Records from a data source:
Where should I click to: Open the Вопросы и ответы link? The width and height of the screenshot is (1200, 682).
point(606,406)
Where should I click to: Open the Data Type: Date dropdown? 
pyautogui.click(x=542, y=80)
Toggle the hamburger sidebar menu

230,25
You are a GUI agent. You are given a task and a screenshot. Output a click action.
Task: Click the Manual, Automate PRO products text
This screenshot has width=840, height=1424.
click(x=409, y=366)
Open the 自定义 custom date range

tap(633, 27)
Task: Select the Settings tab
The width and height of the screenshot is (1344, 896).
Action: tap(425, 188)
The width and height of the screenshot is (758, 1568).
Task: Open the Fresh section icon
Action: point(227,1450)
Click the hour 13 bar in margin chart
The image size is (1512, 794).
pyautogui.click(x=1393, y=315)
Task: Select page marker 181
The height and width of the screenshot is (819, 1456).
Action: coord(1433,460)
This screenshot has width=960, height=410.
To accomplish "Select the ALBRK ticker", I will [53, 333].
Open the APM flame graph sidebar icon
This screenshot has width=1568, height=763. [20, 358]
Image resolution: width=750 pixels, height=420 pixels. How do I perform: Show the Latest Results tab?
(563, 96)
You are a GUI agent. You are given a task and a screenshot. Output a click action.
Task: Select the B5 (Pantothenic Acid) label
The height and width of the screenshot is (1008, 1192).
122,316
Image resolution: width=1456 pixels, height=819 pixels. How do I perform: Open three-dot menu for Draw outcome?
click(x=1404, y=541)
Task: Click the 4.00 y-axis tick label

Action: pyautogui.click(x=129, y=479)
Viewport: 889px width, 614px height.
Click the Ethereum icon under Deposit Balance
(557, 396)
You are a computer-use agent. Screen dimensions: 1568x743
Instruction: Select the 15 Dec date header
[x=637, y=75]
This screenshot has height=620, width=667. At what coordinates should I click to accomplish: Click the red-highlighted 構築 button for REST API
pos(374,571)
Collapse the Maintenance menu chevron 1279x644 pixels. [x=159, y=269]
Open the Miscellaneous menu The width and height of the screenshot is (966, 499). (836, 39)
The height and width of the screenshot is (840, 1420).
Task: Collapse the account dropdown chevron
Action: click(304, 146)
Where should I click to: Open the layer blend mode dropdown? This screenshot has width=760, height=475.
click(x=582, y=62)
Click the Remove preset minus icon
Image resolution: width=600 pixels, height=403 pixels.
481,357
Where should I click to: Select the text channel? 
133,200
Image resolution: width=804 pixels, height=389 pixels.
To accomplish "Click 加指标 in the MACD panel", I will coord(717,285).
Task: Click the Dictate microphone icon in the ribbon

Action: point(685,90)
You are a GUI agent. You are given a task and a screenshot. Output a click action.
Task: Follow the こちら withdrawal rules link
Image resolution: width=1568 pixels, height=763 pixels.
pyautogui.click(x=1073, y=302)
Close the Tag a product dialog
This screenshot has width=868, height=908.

[Directions for this task]: Turn every line of the entries above into a Markdown table with two columns, Row and Line. Put each line's number in the Row column and its text in the Line column, and leave out any blank lines.

[Answer to this exercise]:
| Row | Line |
|---|---|
| 1 | Where should I click to: Open the Вопросы и ответы link? The width and height of the screenshot is (1200, 682). |
| 2 | point(606,406) |
| 3 | Where should I click to: Open the Data Type: Date dropdown?  |
| 4 | pyautogui.click(x=542, y=80) |
| 5 | Toggle the hamburger sidebar menu |
| 6 | 230,25 |
| 7 | You are a GUI agent. You are given a task and a screenshot. Output a click action. |
| 8 | Task: Click the Manual, Automate PRO products text |
| 9 | This screenshot has width=840, height=1424. |
| 10 | click(x=409, y=366) |
| 11 | Open the 自定义 custom date range |
| 12 | tap(633, 27) |
| 13 | Task: Select the Settings tab |
| 14 | The width and height of the screenshot is (1344, 896). |
| 15 | Action: tap(425, 188) |
| 16 | The width and height of the screenshot is (758, 1568). |
| 17 | Task: Open the Fresh section icon |
| 18 | Action: point(227,1450) |
| 19 | Click the hour 13 bar in margin chart |
| 20 | The image size is (1512, 794). |
| 21 | pyautogui.click(x=1393, y=315) |
| 22 | Task: Select page marker 181 |
| 23 | The height and width of the screenshot is (819, 1456). |
| 24 | Action: coord(1433,460) |
| 25 | This screenshot has width=960, height=410. |
| 26 | To accomplish "Select the ALBRK ticker", I will [53, 333]. |
| 27 | Open the APM flame graph sidebar icon |
| 28 | This screenshot has width=1568, height=763. [20, 358] |
| 29 | Image resolution: width=750 pixels, height=420 pixels. How do I perform: Show the Latest Results tab? |
| 30 | (563, 96) |
| 31 | You are a GUI agent. You are given a task and a screenshot. Output a click action. |
| 32 | Task: Select the B5 (Pantothenic Acid) label |
| 33 | The height and width of the screenshot is (1008, 1192). |
| 34 | 122,316 |
| 35 | Image resolution: width=1456 pixels, height=819 pixels. How do I perform: Open three-dot menu for Draw outcome? |
| 36 | click(x=1404, y=541) |
| 37 | Task: Click the 4.00 y-axis tick label |
| 38 | Action: pyautogui.click(x=129, y=479) |
| 39 | Viewport: 889px width, 614px height. |
| 40 | Click the Ethereum icon under Deposit Balance |
| 41 | (557, 396) |
| 42 | You are a computer-use agent. Screen dimensions: 1568x743 |
| 43 | Instruction: Select the 15 Dec date header |
| 44 | [x=637, y=75] |
| 45 | This screenshot has height=620, width=667. At what coordinates should I click to accomplish: Click the red-highlighted 構築 button for REST API |
| 46 | pos(374,571) |
| 47 | Collapse the Maintenance menu chevron 1279x644 pixels. [x=159, y=269] |
| 48 | Open the Miscellaneous menu The width and height of the screenshot is (966, 499). (836, 39) |
| 49 | The height and width of the screenshot is (840, 1420). |
| 50 | Task: Collapse the account dropdown chevron |
| 51 | Action: click(304, 146) |
| 52 | Where should I click to: Open the layer blend mode dropdown? This screenshot has width=760, height=475. |
| 53 | click(x=582, y=62) |
| 54 | Click the Remove preset minus icon |
| 55 | Image resolution: width=600 pixels, height=403 pixels. |
| 56 | 481,357 |
| 57 | Where should I click to: Select the text channel?  |
| 58 | 133,200 |
| 59 | Image resolution: width=804 pixels, height=389 pixels. |
| 60 | To accomplish "Click 加指标 in the MACD panel", I will coord(717,285). |
| 61 | Task: Click the Dictate microphone icon in the ribbon |
| 62 | Action: point(685,90) |
| 63 | You are a GUI agent. You are given a task and a screenshot. Output a click action. |
| 64 | Task: Follow the こちら withdrawal rules link |
| 65 | Image resolution: width=1568 pixels, height=763 pixels. |
| 66 | pyautogui.click(x=1073, y=302) |
| 67 | Close the Tag a product dialog |
| 68 | This screenshot has width=868, height=908. |